Il rapporto entra poi nel merito della strumentazione di cui si è avvalsa la sperimentazione, in primis il progetto individuale di autonomia, da predisporre con ampio anticipo rispetto al compimento della maggiore età da parte del minore. Peccato che, nonostante i risultati positivi raggiunti, il progetto abbia coinvolto inizialmente giovani di diciotto-diciannove anni e un numero molto esiguo di diciassettenni. Il numero dei beneficiari di un progetto individualizzato di autonomia è stato di 1.010. Dai dati relativi alla distribuzione su base regionale dei destinatari al primo posto si colloca la Lombardia con 177 care leavers, seguita dal Veneto (120) e dal Piemonte (106). Altro strumento importante è stato il contributo economico fornito attraverso la borsa di autonomia di 780 euro mensili massimi: appena 277 a livello nazionale. Numeri decisamente più piccoli. Basti pensare che la Lombardia, che ha fatto registrare il valore più alto, ha assegnato 61 borse.

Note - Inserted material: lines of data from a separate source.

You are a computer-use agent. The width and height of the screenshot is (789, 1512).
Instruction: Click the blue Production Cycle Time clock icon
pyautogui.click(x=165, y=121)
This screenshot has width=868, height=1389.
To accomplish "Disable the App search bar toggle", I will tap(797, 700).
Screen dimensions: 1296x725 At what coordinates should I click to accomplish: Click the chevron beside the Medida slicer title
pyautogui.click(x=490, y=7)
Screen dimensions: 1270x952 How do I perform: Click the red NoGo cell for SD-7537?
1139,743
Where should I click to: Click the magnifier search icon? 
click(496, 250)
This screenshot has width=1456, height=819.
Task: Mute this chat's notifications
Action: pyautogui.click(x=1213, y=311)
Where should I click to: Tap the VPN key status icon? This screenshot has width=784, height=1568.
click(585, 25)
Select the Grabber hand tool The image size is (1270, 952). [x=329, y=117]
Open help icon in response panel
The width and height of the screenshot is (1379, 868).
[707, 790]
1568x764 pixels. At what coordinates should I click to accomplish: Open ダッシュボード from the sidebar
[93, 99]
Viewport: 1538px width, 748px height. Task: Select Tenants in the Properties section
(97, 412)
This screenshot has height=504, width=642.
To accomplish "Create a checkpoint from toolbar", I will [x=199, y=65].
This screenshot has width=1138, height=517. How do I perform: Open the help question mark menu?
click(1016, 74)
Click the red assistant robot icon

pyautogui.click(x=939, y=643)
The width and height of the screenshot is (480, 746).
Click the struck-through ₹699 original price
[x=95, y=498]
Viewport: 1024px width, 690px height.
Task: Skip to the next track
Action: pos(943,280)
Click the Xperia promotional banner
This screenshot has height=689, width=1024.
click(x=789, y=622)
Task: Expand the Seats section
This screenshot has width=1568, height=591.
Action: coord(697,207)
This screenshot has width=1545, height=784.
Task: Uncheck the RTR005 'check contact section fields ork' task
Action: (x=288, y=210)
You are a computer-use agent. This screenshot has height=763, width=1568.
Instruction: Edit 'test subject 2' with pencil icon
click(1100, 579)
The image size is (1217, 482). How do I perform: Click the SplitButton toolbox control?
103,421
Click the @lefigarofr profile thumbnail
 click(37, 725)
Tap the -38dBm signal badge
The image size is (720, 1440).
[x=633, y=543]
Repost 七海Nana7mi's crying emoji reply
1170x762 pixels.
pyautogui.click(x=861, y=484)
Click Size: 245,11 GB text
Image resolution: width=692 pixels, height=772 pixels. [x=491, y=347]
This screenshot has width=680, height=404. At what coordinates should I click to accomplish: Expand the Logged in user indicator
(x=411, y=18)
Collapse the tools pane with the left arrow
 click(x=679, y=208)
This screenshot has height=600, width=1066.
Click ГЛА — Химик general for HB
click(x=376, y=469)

Ingresso nel mondo del lavoro, un punto di successo

Centrale per la realizzazione del progetto è stata la figura del tutor per l’autonomia (361 soggetti a fronte di 1.191 assistenti sociali) che ha affiancato la famiglia di origine o affidataria dalla quale erano usciti i ragazzi. Va ricordato, a tal proposito, che la normativa del 2020 ha inserito i ragazzi coinvolti nel progetto fra i soggetti beneficiari delle assunzioni obbligatorie (collocamento mirato in base alla legge n. 68/1999). È stato proprio l’ingresso nel mondo del lavoro uno dei principali punti di forza del progetto di autonomia. Dalla comparazione tra l’analisi preliminare e la scheda di chiusura dei progetti individuali dei soggetti beneficiari è emersa una riduzione importante della percentuale di neo maggiorenni nella condizione di studente (passati dal 51,6% al 13,7%) e una riduzione anche dei disoccupati (passati dal 6% al 3,8%), a fronte invece dell’incremento della percentuale di giovani con occupazione a tempo determinato (passati dal 5,6% al 28,9%) e di quelli con un lavoro stabile (part-time o a tempo determinato passati dal 3,3% al 13,7%).


Nel complesso, i numeri analizzati inducono i magistrati contabili a esortare il ministero a concludere la sperimentazione, «protrattasi per un periodo decisamente lungo», decidendo se e come dare continuità e stabilità al progetto Care leavers tenendo conto del fatto che permangono «le esigenze e i bisogni» dei neo maggiorenni che vivono al di fuori della famiglia, a cui «devono essere fornite adeguate risposte».

In apertura, foto di Gianfranco Ferraro per Save the Children. Il rapporto Nascosti in piena vista sui minori stranieri non accompagnati, presentato a dicembre 2024, ha un focus proprio sui neomaggiorenni. I msna, tra l’altro, nonostante le pressanti richieste delle organizzazioni di Terzo settore, non hanno mai potuto accedere alla sperimentazione di cui si parla in questo articolo.